まえがき

降らせたのか降っていたのか、路上になみなみと満ちる水たまりをバチャバチャ跳ね上げるかのごとく天真爛漫に踊り、足を踏み鳴らし踊り(タップダンスし)歌う名シーンが印象的な同名映画の劇中歌・主題歌。元は1929年、役者たちの顔見せ映画『ハリウッド・レヴィユー』に用いられていた楽曲(あるいはその前年や前々年あたりに起源がある説もあり)だそうで、ジーン・ケリーが歌う有名な映画が世にでるまでには20年以上の隔たりがあります。 土砂降りの雨のなかでこんな歌が鼻や口を通って自然と漏れるほどご機嫌になれるか不思議ですが、その特異なギャップこそが年代を超えて愛される強い印象を与えた一因でしょう。 ポンと跳ね上がってはひらひらと傘が宙を舞いながらスローモーションで滑空してくる様子を表現したかのようなメロディ・音形。万人が口ずさみたくなる愛嬌の秘密(とするにはおおげさですが)は、ひとつにはペンタトニックスケールを用いている点にもありそうです。

雨に唄えば Singin’ In the Rain(Gene Kellyが歌った劇中歌) 曲の名義、発表の概要

作詞:Arthur Freed、作曲:Nacio Herb Brown。

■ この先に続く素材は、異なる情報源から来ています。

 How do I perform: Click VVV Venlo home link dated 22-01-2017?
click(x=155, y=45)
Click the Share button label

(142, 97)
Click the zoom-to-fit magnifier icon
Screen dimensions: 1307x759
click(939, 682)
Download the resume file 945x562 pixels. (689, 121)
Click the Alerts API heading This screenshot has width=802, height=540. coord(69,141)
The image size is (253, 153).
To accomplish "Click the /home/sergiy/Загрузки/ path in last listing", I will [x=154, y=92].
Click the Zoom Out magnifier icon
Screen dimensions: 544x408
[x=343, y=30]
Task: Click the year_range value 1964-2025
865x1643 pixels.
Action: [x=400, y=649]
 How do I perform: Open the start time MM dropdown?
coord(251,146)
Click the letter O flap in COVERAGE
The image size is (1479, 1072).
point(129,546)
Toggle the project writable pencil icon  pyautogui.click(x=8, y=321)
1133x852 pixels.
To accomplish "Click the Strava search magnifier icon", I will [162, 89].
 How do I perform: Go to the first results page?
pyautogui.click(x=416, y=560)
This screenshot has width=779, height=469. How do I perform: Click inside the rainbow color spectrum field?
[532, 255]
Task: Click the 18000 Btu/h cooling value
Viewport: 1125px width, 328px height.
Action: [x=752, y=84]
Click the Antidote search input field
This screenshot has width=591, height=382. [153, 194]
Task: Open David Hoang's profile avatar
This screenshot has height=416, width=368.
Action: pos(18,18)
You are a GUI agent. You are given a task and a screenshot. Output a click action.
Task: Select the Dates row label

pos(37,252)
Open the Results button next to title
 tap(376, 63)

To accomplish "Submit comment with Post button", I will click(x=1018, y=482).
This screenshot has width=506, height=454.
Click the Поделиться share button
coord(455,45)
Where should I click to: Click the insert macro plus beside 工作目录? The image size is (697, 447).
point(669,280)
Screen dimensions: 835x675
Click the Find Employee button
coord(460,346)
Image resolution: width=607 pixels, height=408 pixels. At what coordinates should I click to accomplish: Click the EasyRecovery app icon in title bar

元は1929年、アメリカの映画およびテレビ番組の製作・配給会社Metro Goldwyn Mayer(MGM)の顔見世映画『The Hollywood Revue of 1929』に用いられた楽曲で、それを原案にミュージカル映画『Singin’ in the Rain』(1952)が製作され、劇中歌・主題歌となる。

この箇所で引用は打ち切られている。